Casement, born in 1864, was a formerly respected British civil servant knighted for his crusading accounts of Belgian exploitation of natives in the Congo and by rubber-plantations in South America. Disillusioned with Britain's refusal to grant independence for Ireland, he travelled by U-boat to Germany during the First World War to seek funding and weapons for an Irish uprising. He also visited several prisoner-of-war camps in Germany in vain attempts to recruit Irish soldiers to change sides and fight against England.
Casement was captured by British soldiers after he sailed back to Ireland aboard a trawler carrying 20,000 German rifles. The subsequent Easter Rising in Dublin failed and seven commanders were shot by firing squad. Casement was taken to London, where Prime Minister Herbert Asquith and his cabinet debated his fate. He was tried at the Old Bailey Court on charges of high treason and hanged in 1916.
During his trial, Casement's personal diaries were introduced into evidence. The handwritten diaries recorded graphic details of Casement picking up young men and teenaged boys for sex in Africa and Ireland. Documents released in 1995 showed British authorities in 1916 used the diaries to smear Casement. At the time, sodomy was considered to be gross indecency, and a criminal offence. "I see not the slightest objection to hanging Casement and afterwards giving as much publicity to the contents of his diary as decency permits," wrote Sir Ernley Blackwell, undersecretary at the Home Office.
Now, the diaries have been subjected to handwriting analysis, ultraviolet light, and electrostatic detection tests, said forensic scientist Prof. Bill McCormack of Goldsmiths College, University of London. "The inescapable conclusion is that they are authentic," he said. "I am very confident, because of the scale of this operation."

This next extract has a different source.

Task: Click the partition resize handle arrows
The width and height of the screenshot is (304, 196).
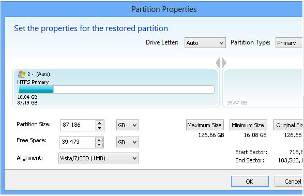Action: (x=221, y=63)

Whether the diaries made a difference in Casement's fate remains debatable. "I am not a professional historian, but my educated guess, is that he would have been reprieved in the absence of the diaries," McCormack said.
Seamus Osiochain, a biographer of Casement, disagrees. "His trial happened at the same time as the Battle of the Somme was raging, and he had conspired with the Germans," Osiochain said. "I don't think it [the diaries]would have swung the outcome either way."